Supplied data >>

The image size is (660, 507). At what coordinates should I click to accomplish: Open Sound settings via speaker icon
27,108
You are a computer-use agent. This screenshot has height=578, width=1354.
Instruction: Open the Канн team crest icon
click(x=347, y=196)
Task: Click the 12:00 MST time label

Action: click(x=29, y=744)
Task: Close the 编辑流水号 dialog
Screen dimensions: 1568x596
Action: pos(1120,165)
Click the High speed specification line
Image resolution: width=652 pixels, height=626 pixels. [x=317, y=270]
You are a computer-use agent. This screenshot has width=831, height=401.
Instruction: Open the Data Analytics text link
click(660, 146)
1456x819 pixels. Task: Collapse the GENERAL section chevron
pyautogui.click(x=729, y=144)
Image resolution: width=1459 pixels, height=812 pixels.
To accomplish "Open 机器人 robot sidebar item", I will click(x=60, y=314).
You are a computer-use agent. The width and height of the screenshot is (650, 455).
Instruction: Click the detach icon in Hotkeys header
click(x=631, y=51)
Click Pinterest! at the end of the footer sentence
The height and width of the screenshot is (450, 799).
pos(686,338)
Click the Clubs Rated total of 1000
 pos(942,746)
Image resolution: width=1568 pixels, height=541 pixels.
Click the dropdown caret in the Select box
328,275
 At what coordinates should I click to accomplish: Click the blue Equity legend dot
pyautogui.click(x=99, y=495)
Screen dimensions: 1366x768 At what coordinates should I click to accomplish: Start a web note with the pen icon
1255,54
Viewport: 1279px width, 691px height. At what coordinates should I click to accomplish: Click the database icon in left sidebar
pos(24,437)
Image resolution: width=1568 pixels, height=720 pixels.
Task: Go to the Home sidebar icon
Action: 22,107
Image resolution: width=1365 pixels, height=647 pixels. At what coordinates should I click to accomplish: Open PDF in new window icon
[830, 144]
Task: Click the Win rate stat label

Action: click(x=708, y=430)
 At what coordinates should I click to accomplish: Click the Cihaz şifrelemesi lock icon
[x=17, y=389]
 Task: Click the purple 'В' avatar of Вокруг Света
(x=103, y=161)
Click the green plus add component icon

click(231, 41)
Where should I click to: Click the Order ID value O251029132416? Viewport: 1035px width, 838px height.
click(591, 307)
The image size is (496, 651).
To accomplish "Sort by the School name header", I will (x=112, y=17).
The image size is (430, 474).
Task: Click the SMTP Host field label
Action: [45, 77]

Aim of the exercise >> Rewrite the listing above in full, substituting "screen assistant" for every "computer-use agent" and leaving everything else unchanged.

Reply to the task >>
The image size is (660, 507). At what coordinates should I click to accomplish: Open Sound settings via speaker icon
27,108
You are a screen assistant. This screenshot has height=578, width=1354.
Instruction: Open the Канн team crest icon
click(x=347, y=196)
Task: Click the 12:00 MST time label

Action: click(x=29, y=744)
Task: Close the 编辑流水号 dialog
Screen dimensions: 1568x596
Action: pos(1120,165)
Click the High speed specification line
Image resolution: width=652 pixels, height=626 pixels. [x=317, y=270]
You are a screen assistant. This screenshot has width=831, height=401.
Instruction: Open the Data Analytics text link
click(660, 146)
1456x819 pixels. Task: Collapse the GENERAL section chevron
pyautogui.click(x=729, y=144)
Image resolution: width=1459 pixels, height=812 pixels.
To accomplish "Open 机器人 robot sidebar item", I will click(x=60, y=314).
You are a screen assistant. The width and height of the screenshot is (650, 455).
Instruction: Click the detach icon in Hotkeys header
click(x=631, y=51)
Click Pinterest! at the end of the footer sentence
The height and width of the screenshot is (450, 799).
pos(686,338)
Click the Clubs Rated total of 1000
 pos(942,746)
Image resolution: width=1568 pixels, height=541 pixels.
Click the dropdown caret in the Select box
328,275
 At what coordinates should I click to accomplish: Click the blue Equity legend dot
pyautogui.click(x=99, y=495)
Screen dimensions: 1366x768 At what coordinates should I click to accomplish: Start a web note with the pen icon
1255,54
Viewport: 1279px width, 691px height. At what coordinates should I click to accomplish: Click the database icon in left sidebar
pos(24,437)
Image resolution: width=1568 pixels, height=720 pixels.
Task: Go to the Home sidebar icon
Action: 22,107
Image resolution: width=1365 pixels, height=647 pixels. At what coordinates should I click to accomplish: Open PDF in new window icon
[830, 144]
Task: Click the Win rate stat label

Action: click(x=708, y=430)
 At what coordinates should I click to accomplish: Click the Cihaz şifrelemesi lock icon
[x=17, y=389]
 Task: Click the purple 'В' avatar of Вокруг Света
(x=103, y=161)
Click the green plus add component icon

click(231, 41)
Where should I click to: Click the Order ID value O251029132416? Viewport: 1035px width, 838px height.
click(591, 307)
The image size is (496, 651).
To accomplish "Sort by the School name header", I will (x=112, y=17).
The image size is (430, 474).
Task: Click the SMTP Host field label
Action: [45, 77]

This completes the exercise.